Le matin, il s’approvisionnait pour la journée dans les boutiques rencontrées. II roulait, photographiait ce qui l’intéressait, rencontrait parfois des amis cyclo des journalistes (Nice Matin, le Provençal, le Marseillais), s’amusait aux fêtes locales et le soir, à l’étape il prenait un repas complet dans un restaurant… puis cherchait à loger chez l’habitant, voire a l’hôtel et même une fois… a la belle étoile, en compagnie de vilains moustiques.
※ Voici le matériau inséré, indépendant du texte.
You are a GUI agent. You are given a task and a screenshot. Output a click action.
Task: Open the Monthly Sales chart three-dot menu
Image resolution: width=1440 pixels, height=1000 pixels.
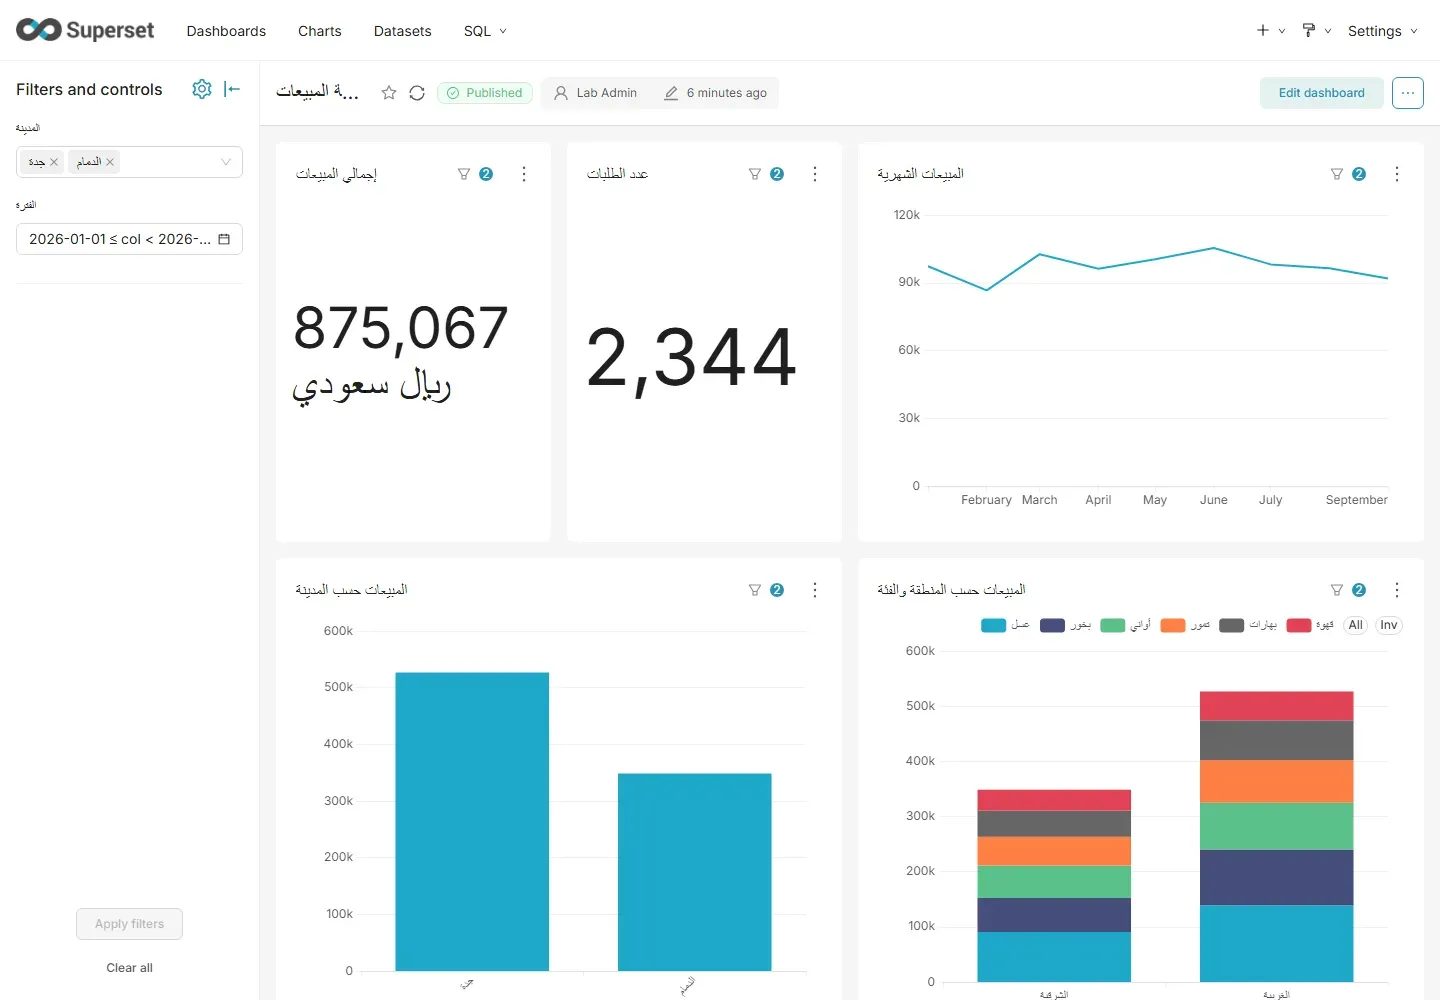(1397, 174)
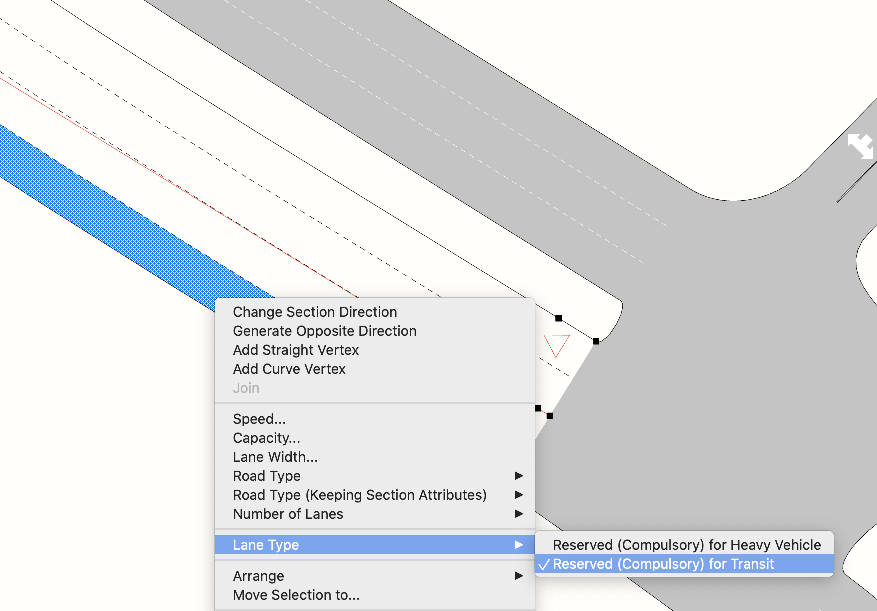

Une vraie vie d’aventure ! Quelle aventure ! et quelle force morale et physique pour escalader et descendre dans l’ordre les cols de la Forclaz (rentrée en France), des Montets (Chamonix), des petits cols jusqu’à Albertville puis le Glandon, la Croix de Fer, le Télégraphe, le Galibier, le Lautaret, l’Izoard, de Vars, de Restefond (Barcelonette), Pra Loup, d’Allos, quelques petits cols et enfin arrivée a Nice.

Dans ces diverses ascensions, il a connu la canicule qui lui brûlait les jambes, le vent qui le poussait vers les ravins dans les descentes, la pluie, la grêle, la neige et même, pendant deux heures, un véritable ouragan dans le col du Vars. De tout cela, en sortir en bonne santé ! Quelle forme !

II repartait de Nice pour aller escalader le Mont Ventoux puis par Carpentras, il rejoignit Arles où il fut accueilli comme un héros par quelques amis chers à certains Theutois ! Puis, il poursuivit par Sète, Béziers, Narbonne, Perpignan, pour se retrouver au pied des Pyrénées ; il passa à Mont-Louis sous 35° à l’ombre, puis gravit les cols de Puymorens, de Port, de Portet d’Aspet, de Peyresourde, d’Aspin, du Tourmalet, de Soulor, d’Aubisque, pour enfin déboucher dans les Landes et entamer la longue remontée monotone, tellement monotone que notre randonneur avale les km. et les km. traverse la Bretagne avec vent favorable si bien qu’il se présente à Dunkerque avec quelques jours d’avance et rentre enfin à Theux comme s’il terminait un périple de la province de Liège. Ah ! diable d’homme !
L’heure avait passe vite à égrener les souvenirs et la nuit était large
ment entamée lorsque M. Delporte réitéra à M. Herve toutes les félicitations et l’admiration de l’assemblée. Porte-parole du Cyclo-club de Juslenville, il se dit très fier de posséder un pareil président et et espère que cette leçon de courage, d’autant plus beau qu’il est gratuit, poussera quelques jeunes à rejoindre les rangs du club et qui sait, dans quelques années, un autre Albert Herve s’élancera sur les routes !

A propos : un autre projet est en élaboration, mais chut ! M. Herve n’en dit rien mais il a déjà pour lui un cœur de Chimène !

Renseignements pratiques : poids des bagages 25 kg. au départ, 30 kg. à l’arrivée (cadeaux) ; 3 pneus arrière, 1 pneu avant ; aucun ennui physique sauf un furoncle mal place vite percé ; nourriture normale ; boisson : eau, parfois un « Stella », vin ; coût : env. 21.000 Frs ; 23 jours ; 5.600 km.

A son tour, le « Pays de Franchimont » rend un vibrant hommage à M. Herve, le félicite et souhaite une pleine réussite dans une tentative future.